Rustenburg si trova al centro di un’area costellata di miniere di platino, come quella di Phokeng. L’area è abitata da una delle principali comunità indigene della regione, i Royal Bafokeng, spazzati via dalla furia del guerriero zulu Mzilikazi, la cui tomba si trova appunto a Phokeng. Non fatevi mancare il pranzo in uno shebeen locale (taverna): pap, una specie di polenta tradizionale, stufato di carne e morogo (cipolle e verdure) e umqombothi, birra fatta in casa.

Cercate di arrivare al Villaggio culturale Lesedi prima delle 16,30 per non favi sfuggire lo spettacolo nel boma, il recinto di canne nel quale si esibiscono danzatori e suonatori tradizionali. Lasciatevi travolgere dal ritmo,dai canti, dai balli!

Un altro appuntamento da segnare in agenda è alla diga Hartbeespoort. Qui protagonisti sono gli elefanti. Al Plumari Game Lodge o alle 8 all’Elephant Sanctuary è anche possibile cavalcare i pachiderma e poi osservarli mentre mangiano o sguazzano in acqua. Un’alternativa è una breve escursione in funivia per ammirare la diga dall’alto a 360°.

Alle 11, i pellicani e i pinguini danno spettacolo nell’Acquario di Hartbeespoort, mentre a mezzogiorno potete ammirare lo spettacolo di foche e serpenti nel Parco dei serpenti e degli animali di Hartbeespoort. Se avvertite un languorino, recatevi al  Silver Orange Bistro: anatra con fichi, malva pudding (torta di albicocche) con frammenti di morbidi toffee, sorbetto di kumquat, sono alcune delle specialità servite.
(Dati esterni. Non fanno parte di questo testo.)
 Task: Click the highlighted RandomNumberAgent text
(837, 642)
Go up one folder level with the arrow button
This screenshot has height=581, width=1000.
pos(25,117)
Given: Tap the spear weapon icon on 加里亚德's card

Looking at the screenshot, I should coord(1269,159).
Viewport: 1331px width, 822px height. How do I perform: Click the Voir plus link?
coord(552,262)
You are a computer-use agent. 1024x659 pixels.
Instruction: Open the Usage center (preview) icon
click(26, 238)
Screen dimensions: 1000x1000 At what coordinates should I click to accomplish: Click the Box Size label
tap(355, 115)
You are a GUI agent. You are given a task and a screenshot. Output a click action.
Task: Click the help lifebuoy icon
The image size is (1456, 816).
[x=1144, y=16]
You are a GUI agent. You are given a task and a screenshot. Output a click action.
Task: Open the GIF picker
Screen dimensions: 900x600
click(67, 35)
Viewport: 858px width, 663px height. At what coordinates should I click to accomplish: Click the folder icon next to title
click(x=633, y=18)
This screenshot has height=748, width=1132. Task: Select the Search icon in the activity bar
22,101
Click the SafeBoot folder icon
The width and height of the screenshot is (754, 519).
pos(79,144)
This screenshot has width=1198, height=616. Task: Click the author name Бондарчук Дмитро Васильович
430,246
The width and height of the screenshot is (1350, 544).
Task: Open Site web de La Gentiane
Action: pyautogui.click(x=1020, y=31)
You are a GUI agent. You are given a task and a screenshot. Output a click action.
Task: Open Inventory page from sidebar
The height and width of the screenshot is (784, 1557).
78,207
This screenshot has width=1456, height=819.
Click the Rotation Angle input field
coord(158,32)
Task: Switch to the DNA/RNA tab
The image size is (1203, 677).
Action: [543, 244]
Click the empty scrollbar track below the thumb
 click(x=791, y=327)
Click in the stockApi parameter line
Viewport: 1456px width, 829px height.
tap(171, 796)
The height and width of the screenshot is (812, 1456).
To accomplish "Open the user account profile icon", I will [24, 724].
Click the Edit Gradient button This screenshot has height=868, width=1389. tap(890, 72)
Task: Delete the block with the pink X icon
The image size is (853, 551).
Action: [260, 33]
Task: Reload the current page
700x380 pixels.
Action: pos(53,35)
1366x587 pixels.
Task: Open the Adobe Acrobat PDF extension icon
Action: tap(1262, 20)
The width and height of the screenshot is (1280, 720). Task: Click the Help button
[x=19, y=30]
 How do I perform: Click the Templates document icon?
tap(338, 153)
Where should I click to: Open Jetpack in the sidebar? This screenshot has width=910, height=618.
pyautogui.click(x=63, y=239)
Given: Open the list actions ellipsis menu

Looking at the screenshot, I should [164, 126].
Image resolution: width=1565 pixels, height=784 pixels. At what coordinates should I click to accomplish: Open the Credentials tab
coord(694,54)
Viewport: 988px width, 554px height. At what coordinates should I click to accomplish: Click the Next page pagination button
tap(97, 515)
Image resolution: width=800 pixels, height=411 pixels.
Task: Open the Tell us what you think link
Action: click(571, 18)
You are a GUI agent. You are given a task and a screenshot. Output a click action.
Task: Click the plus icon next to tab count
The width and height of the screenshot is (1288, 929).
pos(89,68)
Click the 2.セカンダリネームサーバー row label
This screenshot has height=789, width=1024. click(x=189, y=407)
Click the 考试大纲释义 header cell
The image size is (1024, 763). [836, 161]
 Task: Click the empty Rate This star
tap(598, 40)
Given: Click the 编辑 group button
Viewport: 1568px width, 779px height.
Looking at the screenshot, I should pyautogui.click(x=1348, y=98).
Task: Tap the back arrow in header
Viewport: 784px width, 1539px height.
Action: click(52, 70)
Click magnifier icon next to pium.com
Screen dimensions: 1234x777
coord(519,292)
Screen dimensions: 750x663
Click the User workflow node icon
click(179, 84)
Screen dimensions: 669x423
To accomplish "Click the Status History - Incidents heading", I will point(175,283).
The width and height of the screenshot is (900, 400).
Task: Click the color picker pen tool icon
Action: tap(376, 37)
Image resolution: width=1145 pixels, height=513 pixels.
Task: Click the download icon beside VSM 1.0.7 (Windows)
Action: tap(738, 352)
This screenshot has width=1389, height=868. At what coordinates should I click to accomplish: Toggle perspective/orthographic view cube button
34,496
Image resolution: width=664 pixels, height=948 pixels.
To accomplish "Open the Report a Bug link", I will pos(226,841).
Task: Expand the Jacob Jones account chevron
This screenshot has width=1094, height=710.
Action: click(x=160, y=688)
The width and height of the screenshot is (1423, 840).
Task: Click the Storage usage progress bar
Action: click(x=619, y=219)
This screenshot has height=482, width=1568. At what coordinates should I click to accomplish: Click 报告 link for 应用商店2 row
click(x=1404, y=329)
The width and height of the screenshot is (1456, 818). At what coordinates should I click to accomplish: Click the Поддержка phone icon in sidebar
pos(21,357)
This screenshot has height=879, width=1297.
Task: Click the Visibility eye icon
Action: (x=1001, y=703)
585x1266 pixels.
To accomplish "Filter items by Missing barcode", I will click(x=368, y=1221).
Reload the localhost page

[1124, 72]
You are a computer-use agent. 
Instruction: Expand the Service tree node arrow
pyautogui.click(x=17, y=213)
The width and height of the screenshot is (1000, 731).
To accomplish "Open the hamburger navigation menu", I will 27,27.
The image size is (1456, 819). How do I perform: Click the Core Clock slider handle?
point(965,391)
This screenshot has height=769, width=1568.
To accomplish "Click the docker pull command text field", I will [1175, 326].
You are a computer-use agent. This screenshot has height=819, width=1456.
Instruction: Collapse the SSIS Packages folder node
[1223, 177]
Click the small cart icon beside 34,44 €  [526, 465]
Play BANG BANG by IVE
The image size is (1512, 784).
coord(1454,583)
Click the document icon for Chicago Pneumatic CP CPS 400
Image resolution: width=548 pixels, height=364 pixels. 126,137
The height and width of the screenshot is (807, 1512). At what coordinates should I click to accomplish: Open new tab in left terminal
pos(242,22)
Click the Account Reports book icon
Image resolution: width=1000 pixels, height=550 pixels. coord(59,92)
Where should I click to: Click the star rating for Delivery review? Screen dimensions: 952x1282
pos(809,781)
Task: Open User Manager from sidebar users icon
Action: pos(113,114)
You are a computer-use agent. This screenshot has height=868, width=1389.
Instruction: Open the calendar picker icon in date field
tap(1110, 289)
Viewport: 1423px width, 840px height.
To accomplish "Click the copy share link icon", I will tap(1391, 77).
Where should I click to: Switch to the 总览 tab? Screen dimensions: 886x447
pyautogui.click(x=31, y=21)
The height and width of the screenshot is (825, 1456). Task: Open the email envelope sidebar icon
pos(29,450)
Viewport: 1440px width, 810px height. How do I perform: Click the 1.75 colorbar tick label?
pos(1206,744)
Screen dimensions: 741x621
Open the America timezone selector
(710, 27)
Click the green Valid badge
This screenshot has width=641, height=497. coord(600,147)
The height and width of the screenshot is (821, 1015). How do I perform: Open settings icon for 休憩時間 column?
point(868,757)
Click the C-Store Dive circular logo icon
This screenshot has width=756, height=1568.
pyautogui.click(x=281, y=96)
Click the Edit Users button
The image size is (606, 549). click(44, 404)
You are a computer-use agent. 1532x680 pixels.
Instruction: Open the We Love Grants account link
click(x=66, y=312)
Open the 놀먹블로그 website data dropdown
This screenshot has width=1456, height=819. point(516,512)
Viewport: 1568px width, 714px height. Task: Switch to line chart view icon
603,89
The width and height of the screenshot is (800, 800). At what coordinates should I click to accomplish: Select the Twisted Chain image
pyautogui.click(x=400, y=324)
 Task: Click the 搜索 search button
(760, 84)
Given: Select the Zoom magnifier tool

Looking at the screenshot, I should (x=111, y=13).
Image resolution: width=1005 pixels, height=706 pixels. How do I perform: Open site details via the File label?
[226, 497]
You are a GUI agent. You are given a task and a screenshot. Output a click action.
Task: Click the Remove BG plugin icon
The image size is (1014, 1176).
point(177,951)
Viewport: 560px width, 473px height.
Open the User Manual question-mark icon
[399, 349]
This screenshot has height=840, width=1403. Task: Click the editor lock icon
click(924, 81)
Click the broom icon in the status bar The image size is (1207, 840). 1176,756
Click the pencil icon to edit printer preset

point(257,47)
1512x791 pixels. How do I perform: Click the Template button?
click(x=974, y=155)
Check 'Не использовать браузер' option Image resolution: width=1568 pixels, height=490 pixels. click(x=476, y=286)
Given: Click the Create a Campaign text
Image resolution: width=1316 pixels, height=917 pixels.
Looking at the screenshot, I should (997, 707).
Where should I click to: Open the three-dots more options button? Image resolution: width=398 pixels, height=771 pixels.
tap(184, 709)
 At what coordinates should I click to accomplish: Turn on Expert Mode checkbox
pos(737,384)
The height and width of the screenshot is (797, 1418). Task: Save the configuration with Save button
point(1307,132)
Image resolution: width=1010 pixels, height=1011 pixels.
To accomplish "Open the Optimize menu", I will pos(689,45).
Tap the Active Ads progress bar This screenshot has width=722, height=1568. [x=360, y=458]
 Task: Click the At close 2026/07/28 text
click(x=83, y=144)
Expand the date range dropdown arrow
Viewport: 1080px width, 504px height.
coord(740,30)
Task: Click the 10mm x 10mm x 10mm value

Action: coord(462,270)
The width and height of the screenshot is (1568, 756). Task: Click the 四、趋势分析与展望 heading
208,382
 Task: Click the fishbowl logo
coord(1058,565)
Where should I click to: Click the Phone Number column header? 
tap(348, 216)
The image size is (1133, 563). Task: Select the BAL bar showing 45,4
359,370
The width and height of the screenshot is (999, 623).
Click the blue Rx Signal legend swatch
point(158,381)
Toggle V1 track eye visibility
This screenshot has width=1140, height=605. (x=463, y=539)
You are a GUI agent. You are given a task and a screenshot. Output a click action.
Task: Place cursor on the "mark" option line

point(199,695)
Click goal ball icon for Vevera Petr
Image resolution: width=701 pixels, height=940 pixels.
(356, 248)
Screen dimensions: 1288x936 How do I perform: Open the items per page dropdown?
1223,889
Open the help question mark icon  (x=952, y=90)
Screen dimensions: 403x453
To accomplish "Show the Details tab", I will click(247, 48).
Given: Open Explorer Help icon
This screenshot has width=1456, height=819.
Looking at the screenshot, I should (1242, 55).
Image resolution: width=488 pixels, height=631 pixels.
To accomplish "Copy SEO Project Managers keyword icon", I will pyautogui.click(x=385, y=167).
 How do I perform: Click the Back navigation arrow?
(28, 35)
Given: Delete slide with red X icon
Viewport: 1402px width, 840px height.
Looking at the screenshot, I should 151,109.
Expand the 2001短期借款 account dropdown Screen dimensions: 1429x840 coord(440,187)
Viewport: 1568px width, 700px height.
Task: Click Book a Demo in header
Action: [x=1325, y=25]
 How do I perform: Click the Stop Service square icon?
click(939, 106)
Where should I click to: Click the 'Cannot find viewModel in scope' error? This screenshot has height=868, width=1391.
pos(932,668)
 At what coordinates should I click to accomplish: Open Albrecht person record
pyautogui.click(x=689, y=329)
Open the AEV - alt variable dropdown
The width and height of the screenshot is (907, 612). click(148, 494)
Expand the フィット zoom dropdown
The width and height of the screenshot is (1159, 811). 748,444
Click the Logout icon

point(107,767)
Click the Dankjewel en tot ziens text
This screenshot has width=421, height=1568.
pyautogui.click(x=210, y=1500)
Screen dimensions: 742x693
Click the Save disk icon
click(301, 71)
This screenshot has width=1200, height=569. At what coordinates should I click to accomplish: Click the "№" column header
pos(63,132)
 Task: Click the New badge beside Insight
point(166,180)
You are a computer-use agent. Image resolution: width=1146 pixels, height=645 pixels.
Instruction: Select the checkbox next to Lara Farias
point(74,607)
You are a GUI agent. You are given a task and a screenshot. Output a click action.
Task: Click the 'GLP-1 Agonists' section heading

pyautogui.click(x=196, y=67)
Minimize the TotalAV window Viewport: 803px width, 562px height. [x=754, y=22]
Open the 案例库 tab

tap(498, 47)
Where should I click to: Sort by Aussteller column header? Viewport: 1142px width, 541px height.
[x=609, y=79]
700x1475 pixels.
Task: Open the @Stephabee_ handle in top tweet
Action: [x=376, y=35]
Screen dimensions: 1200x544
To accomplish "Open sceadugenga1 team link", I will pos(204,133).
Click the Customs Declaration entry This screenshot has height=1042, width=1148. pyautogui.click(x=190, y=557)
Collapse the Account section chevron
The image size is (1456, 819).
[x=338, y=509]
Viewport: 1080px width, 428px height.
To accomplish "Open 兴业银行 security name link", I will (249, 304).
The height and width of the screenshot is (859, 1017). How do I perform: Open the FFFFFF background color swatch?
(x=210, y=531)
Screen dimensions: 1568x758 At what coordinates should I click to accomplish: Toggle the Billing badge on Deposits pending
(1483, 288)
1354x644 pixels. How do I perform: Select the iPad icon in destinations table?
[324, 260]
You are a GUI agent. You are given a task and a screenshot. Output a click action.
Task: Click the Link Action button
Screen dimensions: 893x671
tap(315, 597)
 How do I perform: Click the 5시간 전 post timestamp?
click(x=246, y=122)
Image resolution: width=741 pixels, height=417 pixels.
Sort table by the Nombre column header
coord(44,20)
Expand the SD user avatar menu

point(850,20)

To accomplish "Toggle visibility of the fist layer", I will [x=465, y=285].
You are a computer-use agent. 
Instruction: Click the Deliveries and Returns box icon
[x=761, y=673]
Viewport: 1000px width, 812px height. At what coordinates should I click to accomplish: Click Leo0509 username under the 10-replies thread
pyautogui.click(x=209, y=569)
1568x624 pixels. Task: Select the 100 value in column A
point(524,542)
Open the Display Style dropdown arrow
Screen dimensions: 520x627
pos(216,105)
Dopo tutti questi spettacoli, serve un momento di pausa! Un braai (barbecue sudafricano) a bordo di un battello che attraversa il lago artificiale della diga, shopping al mercato di Welwitschia Country o nel Chameleon Village o una degustazione  di distillati  d’agrumi nelle cantine di Monate Struiskelders.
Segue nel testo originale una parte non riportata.